SUPPLIED ENTRIES START

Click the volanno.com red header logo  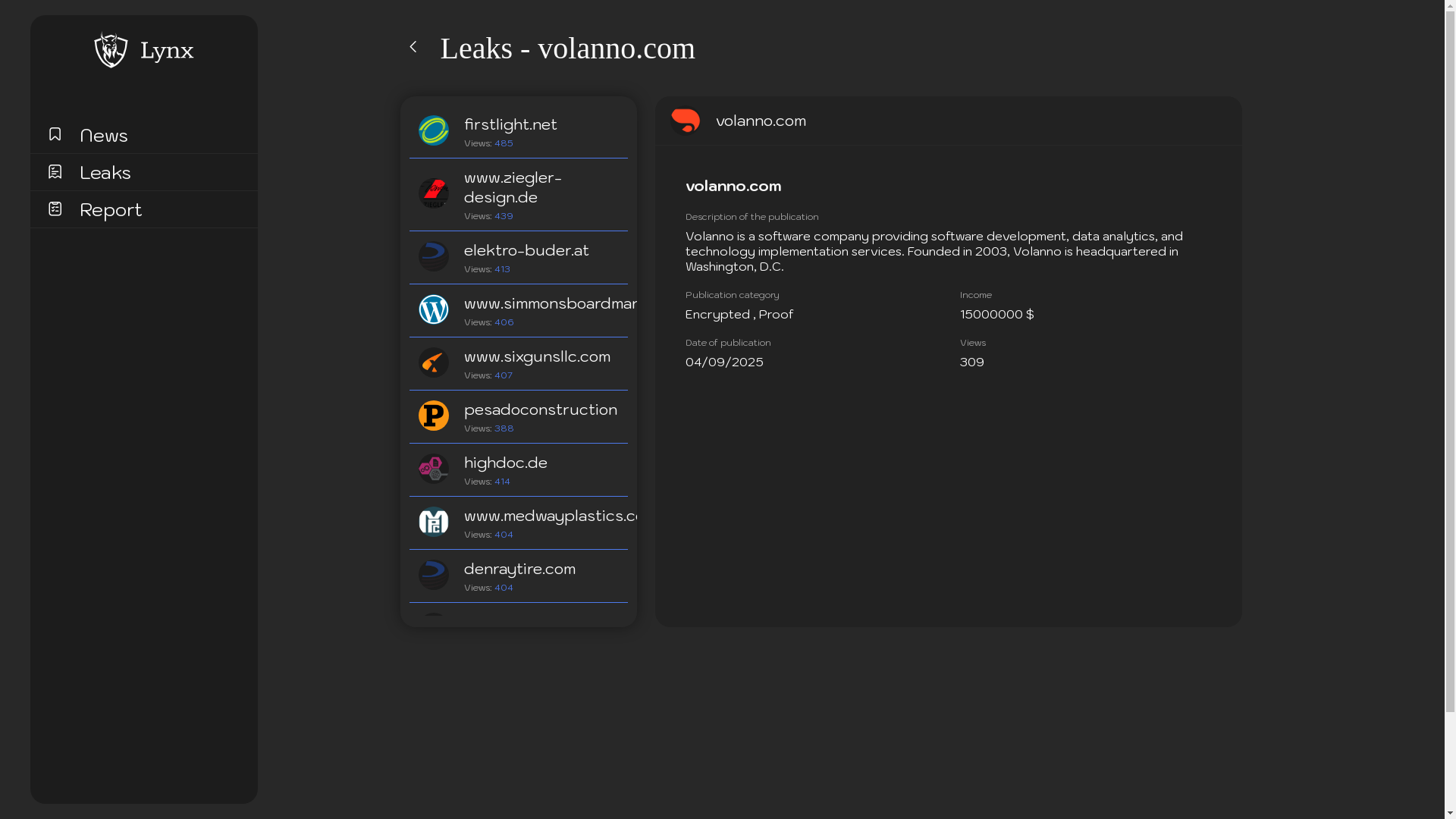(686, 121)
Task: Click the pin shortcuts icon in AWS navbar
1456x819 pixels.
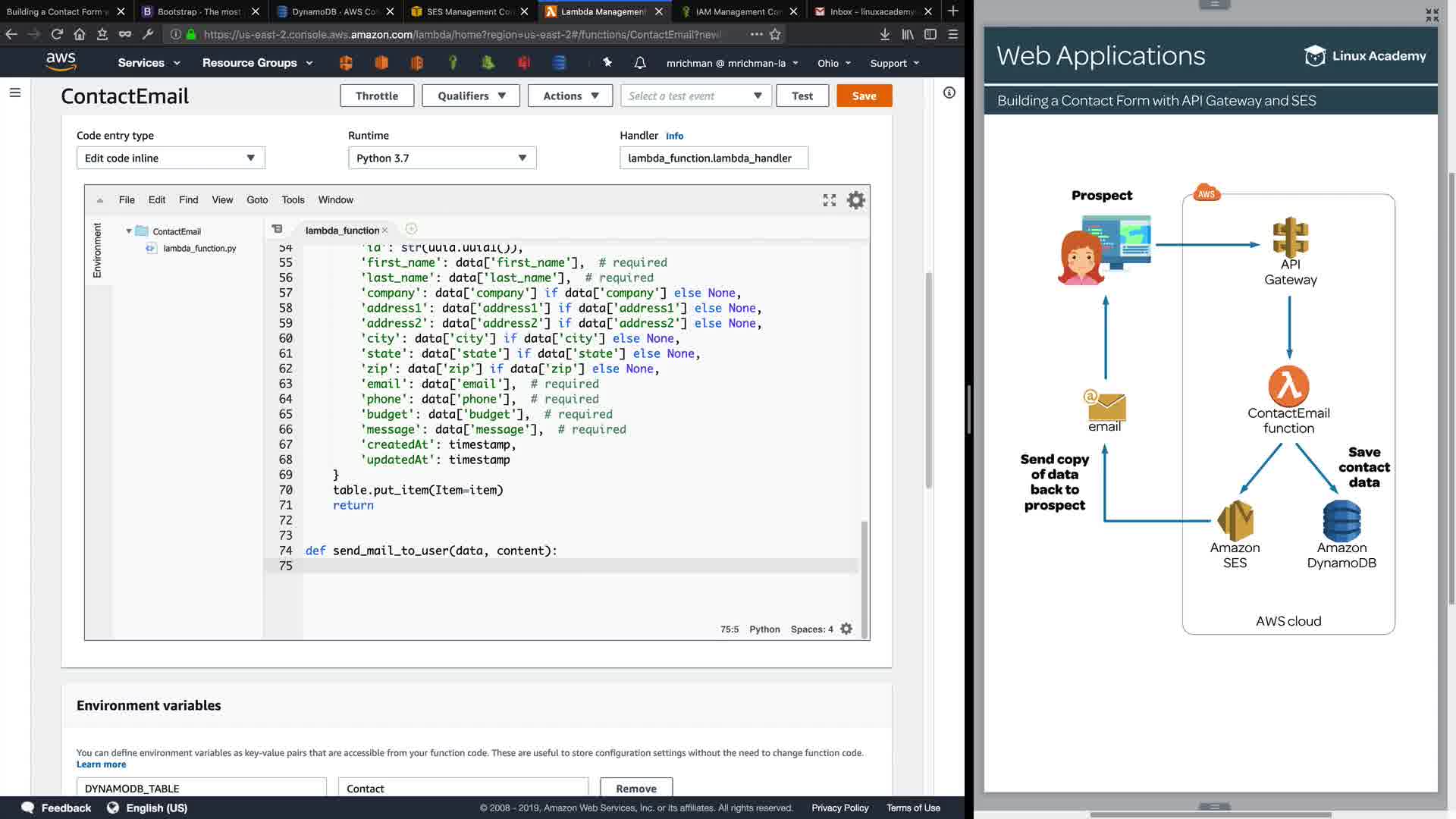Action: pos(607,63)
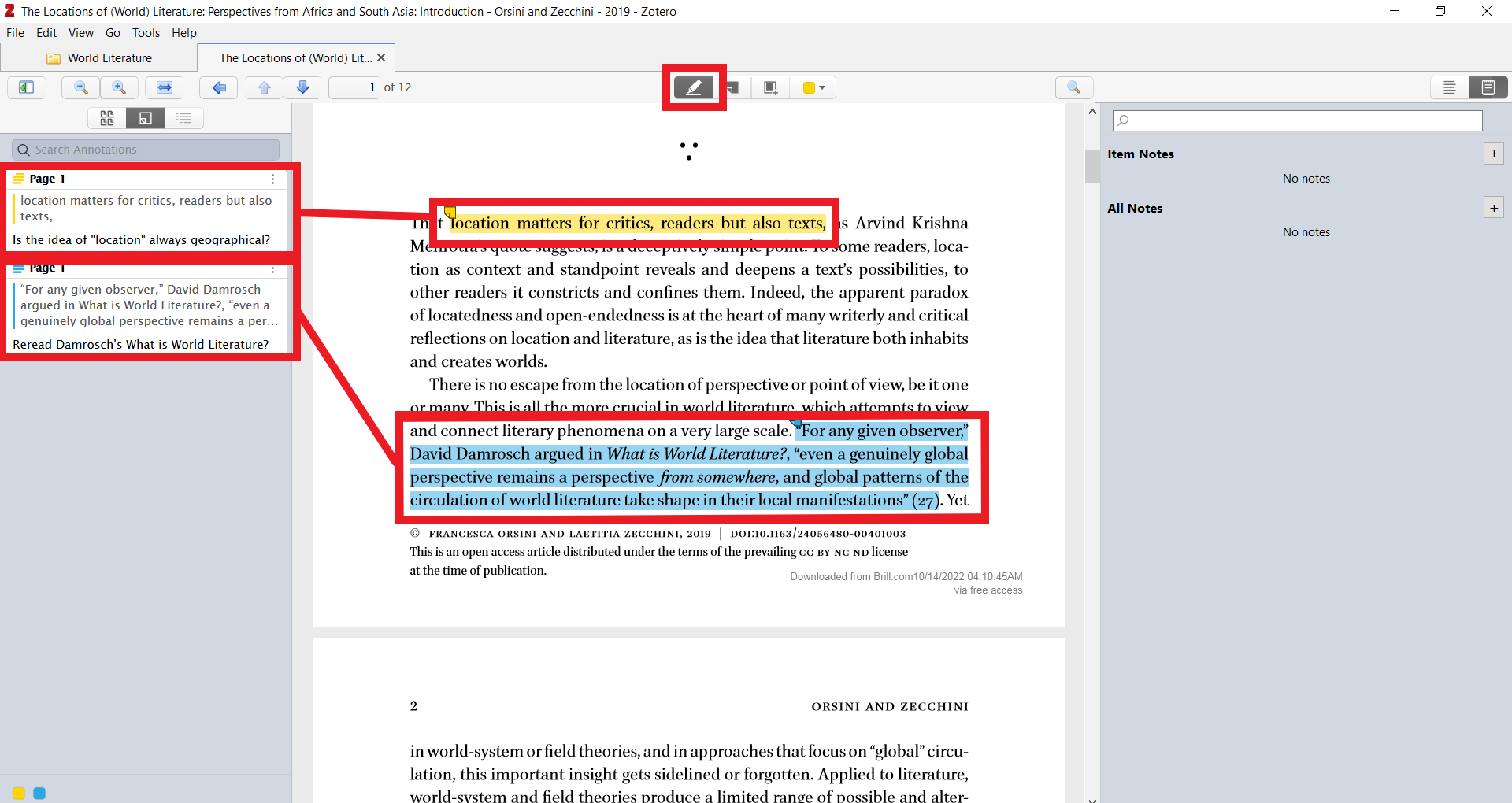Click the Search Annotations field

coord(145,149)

SUPPLIED ENTRIES END

YOUR ASSIGNMENT: Your output should consist solely of the lines from the line containing "Task: Click the" through the end of the data above, copied exactly, with images removed.

SOLVED EXERCISE:
Task: Click the pin shortcuts icon in AWS navbar
1456x819 pixels.
Action: pos(607,63)
Click the Search Annotations field

coord(145,149)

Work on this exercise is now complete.